Los muchos aportes de Mutis a Bogotá tienen un común denominador: la educación. El científico creía fervientemente que la formación académica ayudaba construir una sociedad más próspera y civilizada y desde la capital del Nuevo Reino de Granada empezó a trabajar, a convertirse en un reformador. Es así como, por ejemplo, en la Universidad del Rosario, donde se encuentran sus restos, organizó y dictó la cátedras de matemáticas, física y ciencias naturales en la que enseñaba, entre otras cosas, las doctrinas de Newton y Copérnico, revolucionarias para la época y enfáticamente rechazadas por la iglesia católica.
Mutis fue denunciado por los la comunidad de los dominicos ante el tribunal de la Santa Inquisición, pero algunos meses más tarde una Real Cédula emitida por de Carlos III obligó tanto a colegios como universidades a incluir las teorías de Newton en sus programas de enseñanza. Fue así como Mutis se salvó del que hubiera sido un espinoso juicio. Además de ejercer la medicina en Bogotá, como pedagogo contribuyó a formar médicos por medio de clases que dictaba en su propia casa. Retomó la Cátedra de Medicina en la Universidad del Rosario en 1802, treinta y ocho años después de haber sido clausurada. Mutis realizó un programa de estudios para esta institución y graduó a los primeros médicos, razón por la cual que se le considera el padre de la medicina en el país.

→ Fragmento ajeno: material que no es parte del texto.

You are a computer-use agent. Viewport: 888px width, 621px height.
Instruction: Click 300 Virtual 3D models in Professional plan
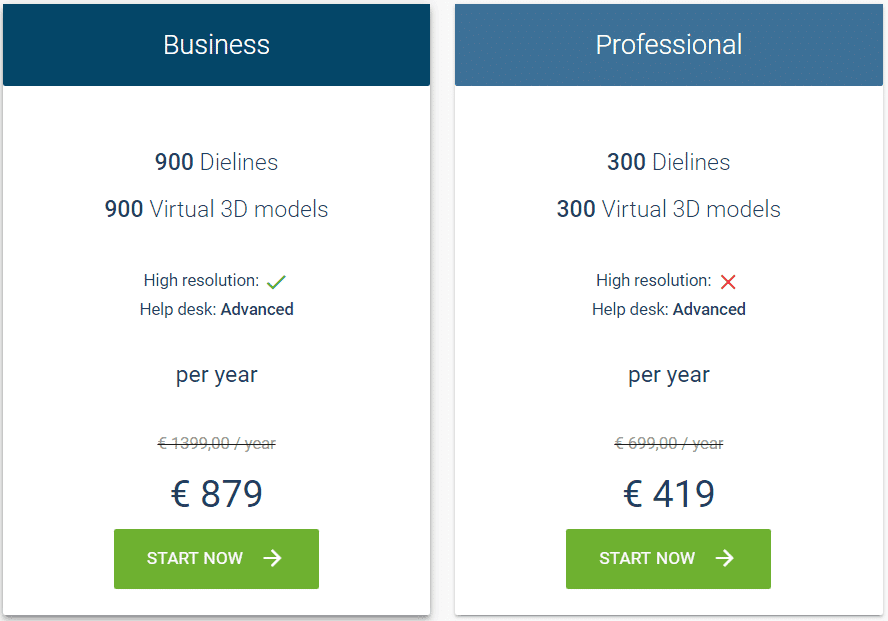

Era, pues, un adelantado a su tiempo. Otro de sus grandes aportes a Bogotá fue la donación de sus libros a la primera biblioteca pública de América: la Real Biblioteca Pública de Santa Fe, creada por Francisco Antonio Moreno y Escandón con bienes expropiados a los jesuitas. Fundada en 1777, constituye el origen de la Biblioteca Nacional de Colombia, que hasta hoy conserva el Fondo Mutis, integrado por 4.700 volúmenes, como uno de sus más preciados tesoros.

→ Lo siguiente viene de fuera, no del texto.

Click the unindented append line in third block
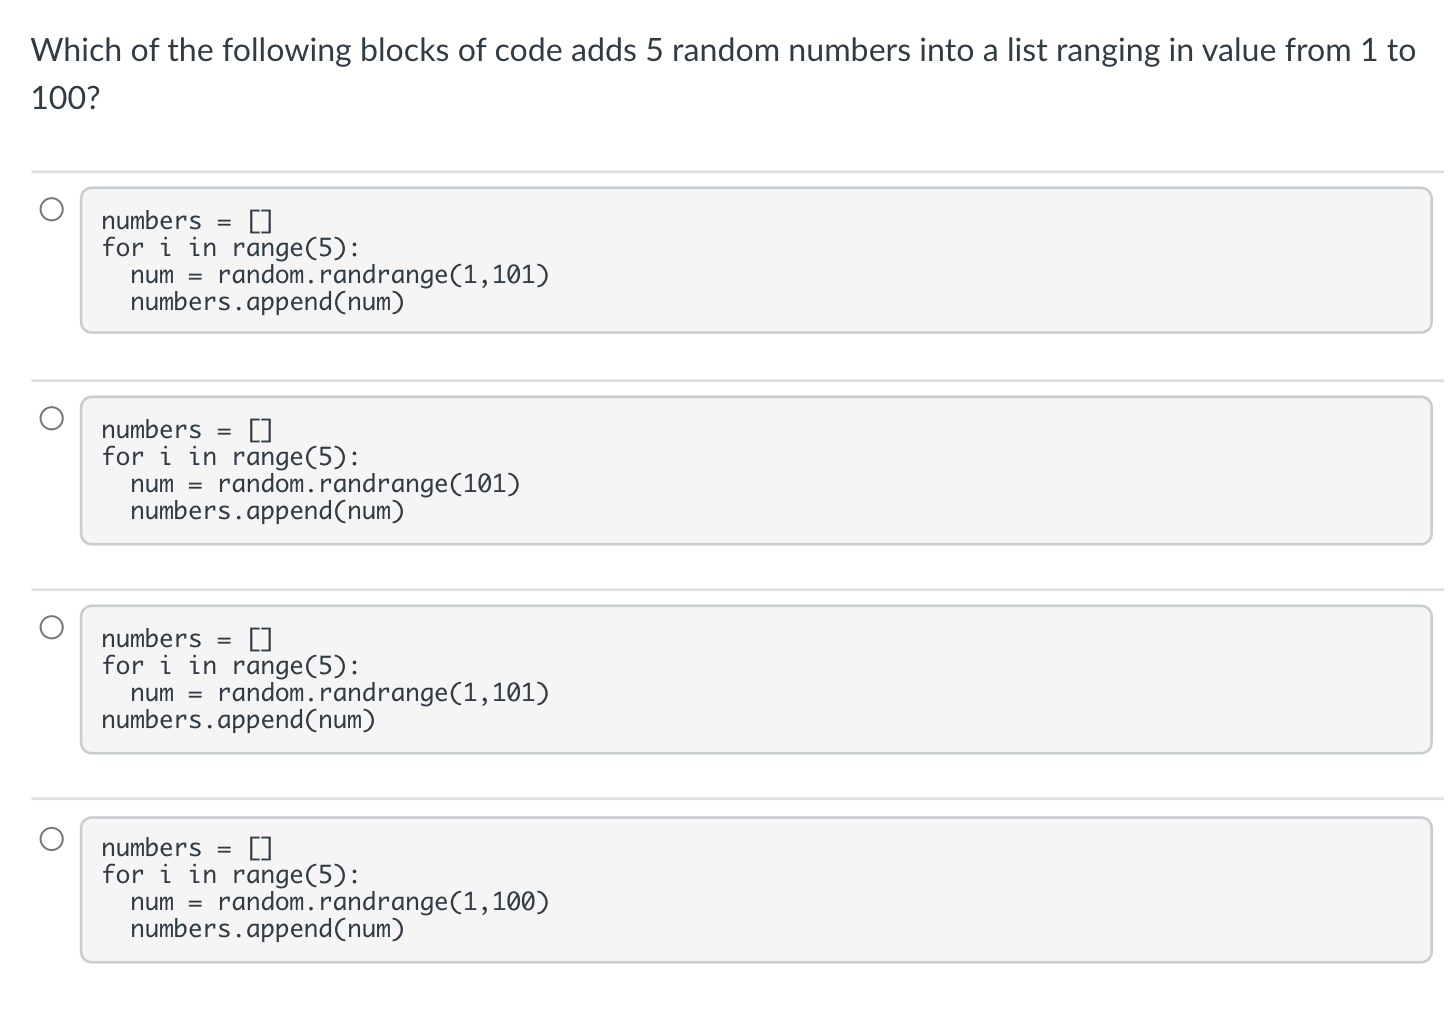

Uno de los legados tangibles, que aún se yergue en el centro de Bogotá, es el Observatorio Astronómico, el más antiguo del continente. Fue gracias a José Celestino Mutis que, en 1802, se inició su construcción. El observatorio es todo un símbolo del afán que tenía Mutis de hacer ingresar a La Nueva Granada en la modernidad. Fue en el observatorio donde tuvieron lugar las reuniones clandestinas en las que Caldas y sus aliados hicieron planearon las acciones que desencadenaron el Grito de Independencia de 1810. Durante muchos años fue la edificación más alta de la capital. A propósito, por cuestiones religiosas, sólo era superado en altura por la Catedral.
Uno de los aportes más interesantes de Mutis a la capital fue la fundación de una escuela de dibujo. El gran valor de esta escuela es que era gratuita. En una época en las que las diferencias sociales eran tan marcadas, muchos jóvenes pobres pudieron mantenerse como pintores luego de estudiar en esta academia. Mutis y sus colaboradores en la Expedición Botánica necesitaban con urgencia de dibujantes plantas y especies naturales. Faltaba mano de obra y los alumnos de la escuela ayudaron a cubrir la demanda.
En Bogotá Mutis se hizo sacerdote y fue capellán del convento de Santa Clara. Nuestra ciudad fue la casa de este científico cuyo legado es invaluable para la humanidad. Gracias a él Bogotá pudo acercarse a las revoluciones científicas, a textos desconocidos y a su propio entorno. Es por eso que este mes gran parte del número de Ciudad Viva que tiene en sus manos está dedicado a aquel hombre de Cadiz que se ganó el adjetivo de sabio. José Celestino Mutis dejó una huella que sigue intacta y que este mes será más visible que nunca.